Living life gracefully is important to me. With courtesy and kindness toward other people, amen. It’s a part of what we used to call, when we were growing up, “home training.” There was no worse insult in the world back then, than acting like an ass and then having someone say about you “clearly, he just hasn’t had good home trainin’.” Please do not confuse home training with being house-trained. Totally different things. One has to do with shitting in the house. The other has to do with being a shitass in someone’s house. There’s a very clear distinction there.
Respectful courteousness is one of the things I love best about being a librarian, in fact. The ethics and expectations in this profession are that we treat everyone with respect. Everyone, consistently, no exceptions. I adore that and I find it really beautiful when done well. I am so proud to be a part of a profession that values this so highly.

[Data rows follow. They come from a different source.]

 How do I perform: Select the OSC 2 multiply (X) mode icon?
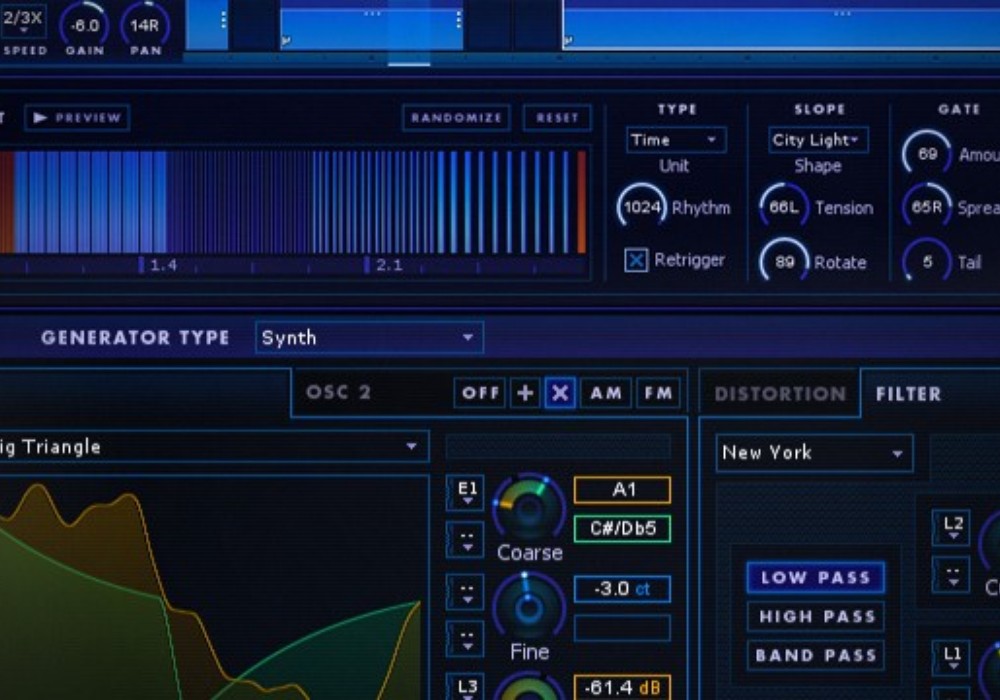(560, 394)
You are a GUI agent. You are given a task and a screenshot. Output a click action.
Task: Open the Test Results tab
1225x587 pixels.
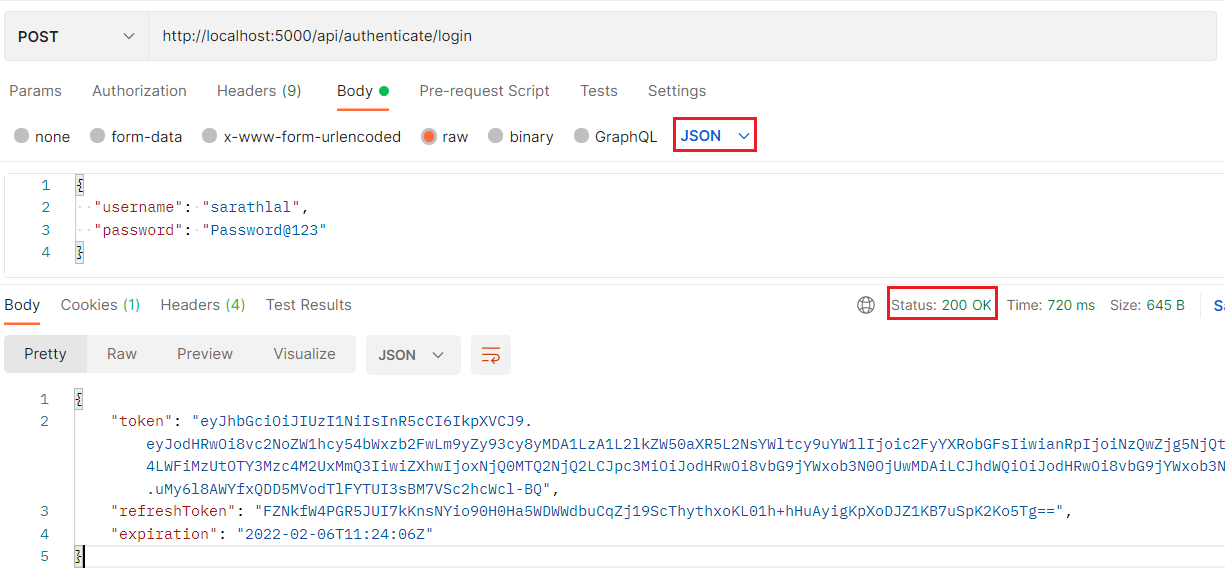point(308,304)
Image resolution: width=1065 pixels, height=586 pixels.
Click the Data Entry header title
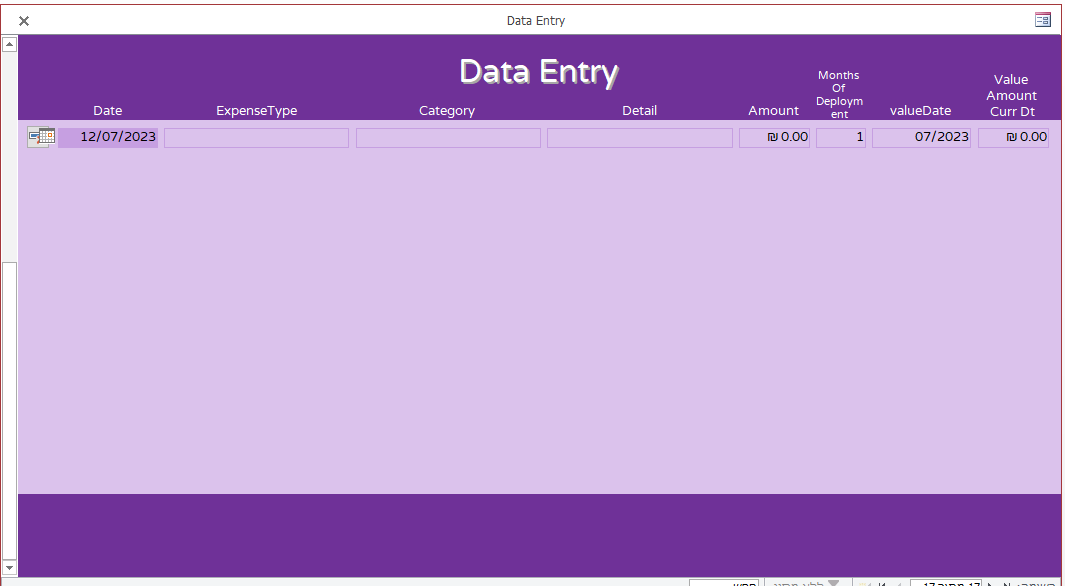[539, 72]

(Before you all write me emails and comments about the mean librarian you had when you were little, or the mean librarian at your own local library, I didn’t say that all librarians were generous, respectful people. There are librarian assholes, it is true. I am just saying that overall, the librarianfolk are supposed to be democratically respectful to all. Not every doctor has good bedside manner and there are teachers out there who seem to genuinely loathe children. Every profession has its expectations and every profession has its mofos).
So good etiquette. It’s important to me. And there is nothing worse to me…NOTHING WORSE…than if I am in some sort of social situation and I unintentionally act like a dick and then only realize it later. Like, there was this one time, I was on a first friend date, and I was so tired, so exhausted, that I just couldn’t act enthused about the first friend date with this extremely nice person. I didn’t realize it at the time, because I was too tired to notice, but then the next day, when I realized how FRICKING LOW ENERGY I was, and how I didn’t really ask very many questions or engage the way I should have? OY.
This happened over a year ago now, and I still feel bad about it, can you tell? I have a really hard time giving myself a break about stuff like that.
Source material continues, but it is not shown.